По этому поводу, дабы читатель накрапанное мной воспринял уже на бытовом уровне, приведу пример из своей жизни. Вспоминаю свою трудовую деятельность как раз после окончания института в конструкторском бюро отдела капитального строительства одного предприятия, добывающего боксит.
 
Директор занялся самостроем: для своих работников возводил на сэкономленное малосемейное общежитие по типовому проекту. Честь и хвала ему за заботу о людях!

А шел 1982 год.

Пришло время, и уже глубокой осенью, собрались подводить к общежитию теплосеть. Но как выяснилось, что диаметр имеющихся в наличии для этого труб оказался гораздо больше, чем диаметр труб существующей теплосети, к которым предназначено присоединиться. На оперативном совещании на строящемся народном объекте об этом я поставил в известность директора, объяснив, что если воспользоваться имеющимися трубами, то отопить общежитие будет не возможным, так как упадет в системе давление и в следствии чего при низкой скорости воды в системе она попросту остынет и отопительные батареи всегда будут холодными. На что снабженец заявил, что согласно… закону сообщающихся сосудов, все будет нормально… Директору только и надо было подобное услышать и другие аргументы, какими бы они не были научными и для специалистов очевидными, его уже не интересовали. Трубы были уложены, горячая вода была в систему пущена, люди в малосемейку заселены, но, когда наступила зима, увы, все промерзло. А мне пришлось увольняться… Но это случилось сорок одним годом позже после совещания в Овальном кабинете… да и директор бокситового рудника…ох…далеко не Сталин, и в некоторых вопросах несведущ, что никак не скажешь о лидере Страны Советов того периода. Но система через 40 лет продолжала жить и «здравствовать»! Да и товарищ Сталин по отношению «отработанного материала» никогда особо не церемонился.  Товарищ Сталин потребовал разобраться, почему показатели перелета испытуемого самолета из Москвы в Ленинград оказались выше показателей при испытании этого же продукта НИИ ВВС… и исполнители его воли, как всегда перестарались…

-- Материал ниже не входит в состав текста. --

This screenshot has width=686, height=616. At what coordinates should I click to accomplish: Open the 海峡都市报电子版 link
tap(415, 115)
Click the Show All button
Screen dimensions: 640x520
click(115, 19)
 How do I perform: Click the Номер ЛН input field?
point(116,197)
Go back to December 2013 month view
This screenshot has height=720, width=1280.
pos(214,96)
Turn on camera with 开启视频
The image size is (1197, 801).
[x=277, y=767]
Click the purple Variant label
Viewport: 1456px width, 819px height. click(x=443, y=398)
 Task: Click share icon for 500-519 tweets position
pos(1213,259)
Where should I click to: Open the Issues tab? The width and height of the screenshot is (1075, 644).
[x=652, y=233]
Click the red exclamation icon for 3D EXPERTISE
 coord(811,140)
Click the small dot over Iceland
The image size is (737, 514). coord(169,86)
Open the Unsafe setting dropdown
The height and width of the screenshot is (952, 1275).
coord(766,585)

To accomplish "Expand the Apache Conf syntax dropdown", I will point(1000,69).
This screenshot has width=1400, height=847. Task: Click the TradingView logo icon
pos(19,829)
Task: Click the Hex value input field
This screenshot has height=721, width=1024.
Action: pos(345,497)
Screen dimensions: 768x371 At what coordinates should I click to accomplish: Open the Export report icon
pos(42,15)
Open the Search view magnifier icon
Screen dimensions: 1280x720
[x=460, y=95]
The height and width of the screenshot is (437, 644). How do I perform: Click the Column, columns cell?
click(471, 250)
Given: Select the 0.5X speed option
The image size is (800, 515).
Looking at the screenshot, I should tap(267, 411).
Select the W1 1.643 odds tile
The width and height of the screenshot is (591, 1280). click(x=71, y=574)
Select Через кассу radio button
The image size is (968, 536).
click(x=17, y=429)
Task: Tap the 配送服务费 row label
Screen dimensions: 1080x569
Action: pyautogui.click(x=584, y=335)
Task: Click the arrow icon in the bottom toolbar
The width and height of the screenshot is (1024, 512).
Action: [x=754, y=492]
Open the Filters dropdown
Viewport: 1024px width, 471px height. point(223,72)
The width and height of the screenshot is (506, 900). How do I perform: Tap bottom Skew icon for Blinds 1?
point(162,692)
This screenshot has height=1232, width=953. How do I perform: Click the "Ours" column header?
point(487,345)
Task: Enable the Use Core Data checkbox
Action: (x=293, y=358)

Целью этих двух глав была попытка окунуться самому в то далекое и неоднозначное время и довести до читающего атмосферу общего через частное, дать прочувствовать напряжение текущего момента и понять, что делалось все возможное и не возможное перед войной, сталкивались лбами светлые умы, дабы выжить из них все возможное, и не щадился никто в стремлении добиться главного – быть перед неизбежным ко всему готовыми.  Именно на этом фоне калейдоскопа международных и внутрисоюзных событий, случившихся в 1938 - 1939 годах, в Монино и Воронеже начиналась и стала развиваться история 53-го и 42-го дальнебомбардировочных авиационных полков, сыгравших в дальнейшем определенную роль в истории Дальней Авиации ВВС РККА, след от которой пытаюсь восстановить.